All sea turtle species are declining in numbers, owing in large part to the destruction of the eggs, which are widely used as food in tropical regions. Sea turtle meat is also eaten, and there is a market for turtle oil, hide, and shell. In a few places, such as Sarawak, harvesting of eggs is regulated by law to insure propagation of the species. The size of sea turtles has also decreased, owing to the hunting of large specimens.

The green turtle, Chelonia mydas, with greenish to brownish skin and shell, formerly reached weights of 1,000 lb (450 kg); the largest now found are about 4 ft (120 cm) long and weigh about 500 lb (225 kg). The green turtle feeds chiefly on marine vegetation and is most abundant in shallow water. The loggerhead, Caretta caretta, is a large-headed brown to reddish turtle. Chiefly carnivorous, it ranges from open oceans to coastal salt marshes and stream mouths. Like the green turtle it sometimes comes ashore in uninhabited places to bask.

The hawksbill, or tortoiseshell turtle, Eretmochelys imbricata, may reach 30 in. (75 cm) in length and weigh 100 lbs (45 kg). The horny plates of its shell are translucent and have a variegated color pattern, chiefly brown and yellow. These plates have long been valued for the making of ornamental objects. Although tortoiseshell has to a large extent been replaced in many applications by plastic, a renewed demand for the genuine material poses a serious threat to the hawksbill.

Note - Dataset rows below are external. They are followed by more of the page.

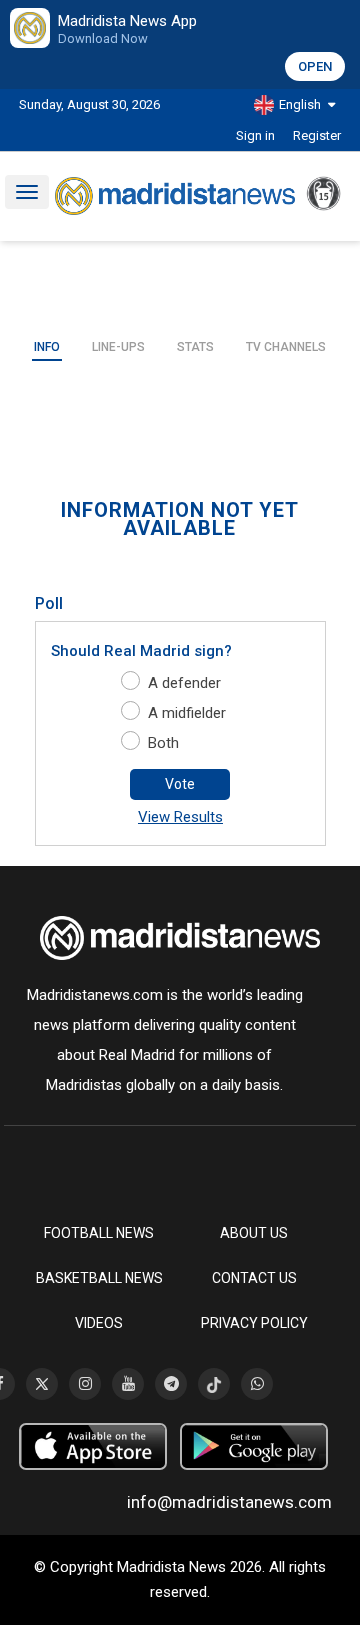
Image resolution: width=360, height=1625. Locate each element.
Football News (99, 1233)
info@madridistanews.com (229, 1502)
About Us (254, 1233)
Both (163, 743)
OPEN (315, 66)
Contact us (254, 1278)
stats (195, 347)
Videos (99, 1323)
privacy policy (254, 1323)
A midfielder (187, 713)
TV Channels (286, 347)
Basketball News (99, 1278)
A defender (184, 683)
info (47, 347)
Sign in (255, 135)
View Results (180, 817)
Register (317, 135)
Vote (180, 784)
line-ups (118, 347)
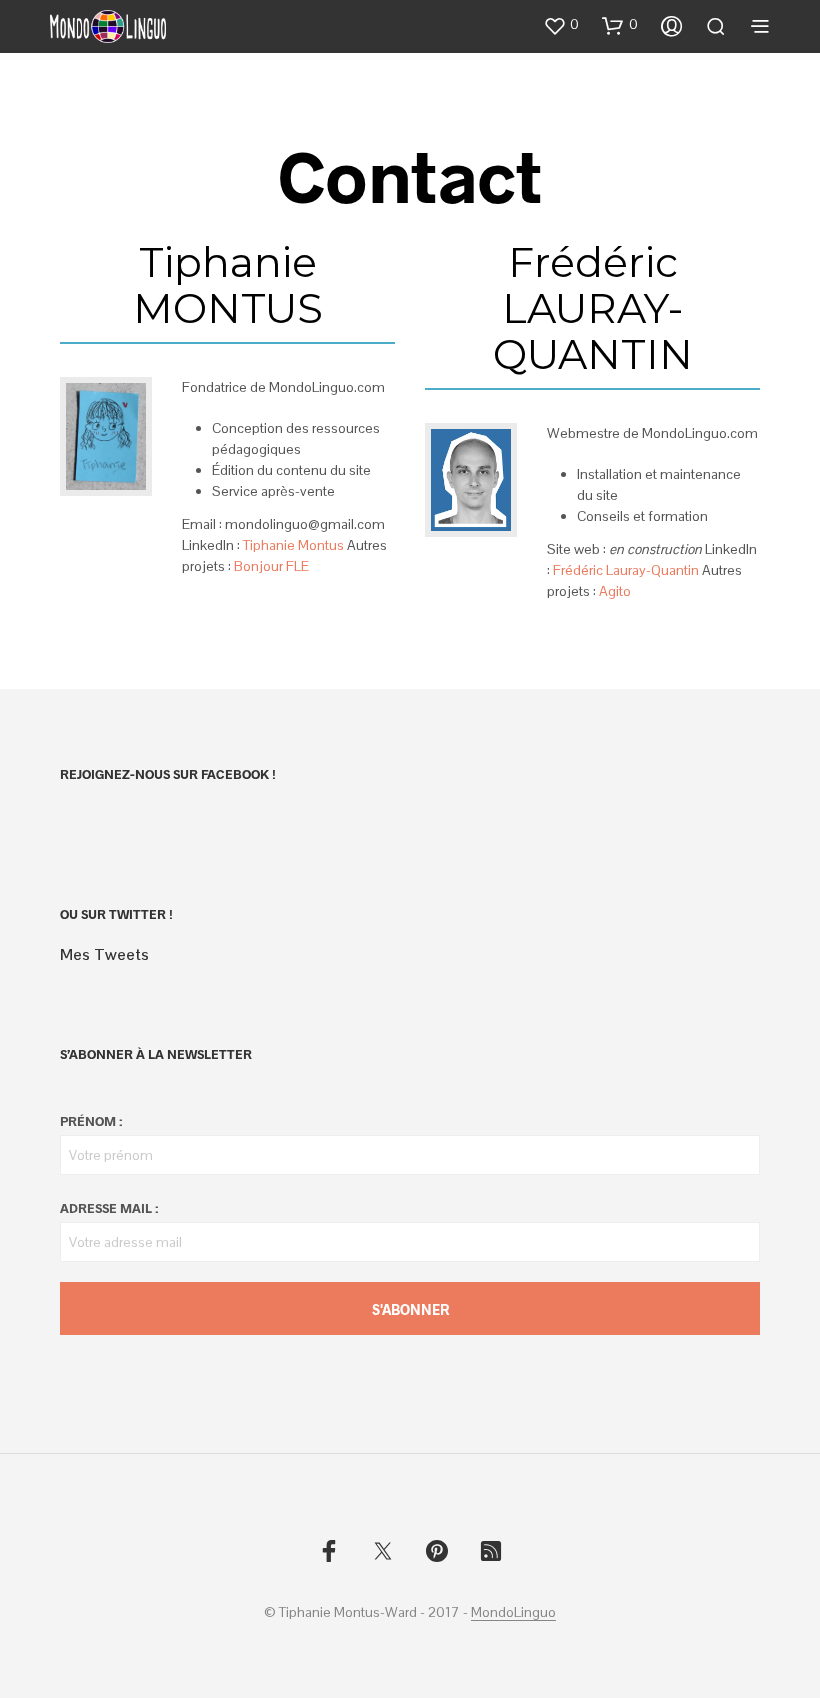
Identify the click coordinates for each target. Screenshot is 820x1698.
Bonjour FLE (271, 566)
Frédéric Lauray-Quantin (626, 570)
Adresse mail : (109, 1208)
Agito (615, 591)
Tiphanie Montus (293, 545)
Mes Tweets (104, 954)
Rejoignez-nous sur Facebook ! (168, 774)
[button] (561, 25)
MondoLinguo (513, 1613)
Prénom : (91, 1121)
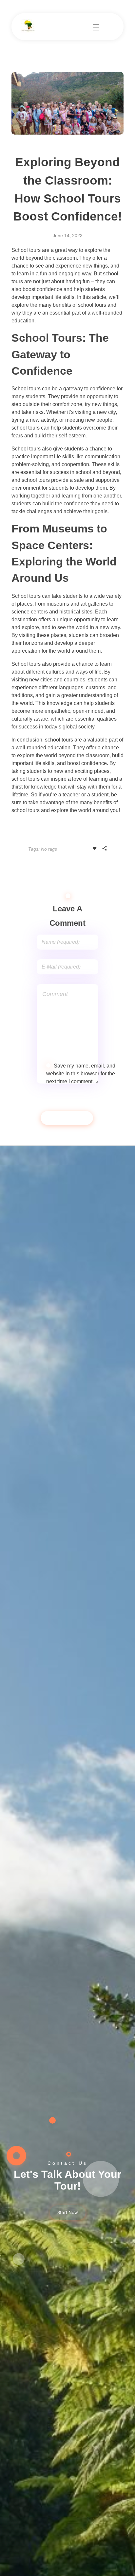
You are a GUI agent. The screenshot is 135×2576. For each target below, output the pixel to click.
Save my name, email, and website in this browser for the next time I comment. (80, 1073)
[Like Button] (94, 848)
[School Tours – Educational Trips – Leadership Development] (28, 26)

The ridleys, the smallest sea turtles, inhabit shallow offshore waters. The 2-ft (60-cm) long, gray Kemp's, or Atlantic, ridley, Lepidochelys kempii, breeds only in the Gulf of Mexico, although the young are often carried by the Gulf Stream to the Carribean Sea and Europe. The slightly larger, greenish olive, or Pacific, ridley (L. olivacea), also known as the oliveback, is found in the Indian and Pacific oceans. The leatherback is the largest of all turtles; it belongs to a separate family from the other sea turtles.

All sea turtles other than the leatherback are classified in the phylum Chordata, subphylum Vertebrata, class Reptilia, order Chelonia, family Chelonidae; the leatherback belongs to the family Dermochelidae.


See J. R. Spotila, Saving Sea Turtles (2011).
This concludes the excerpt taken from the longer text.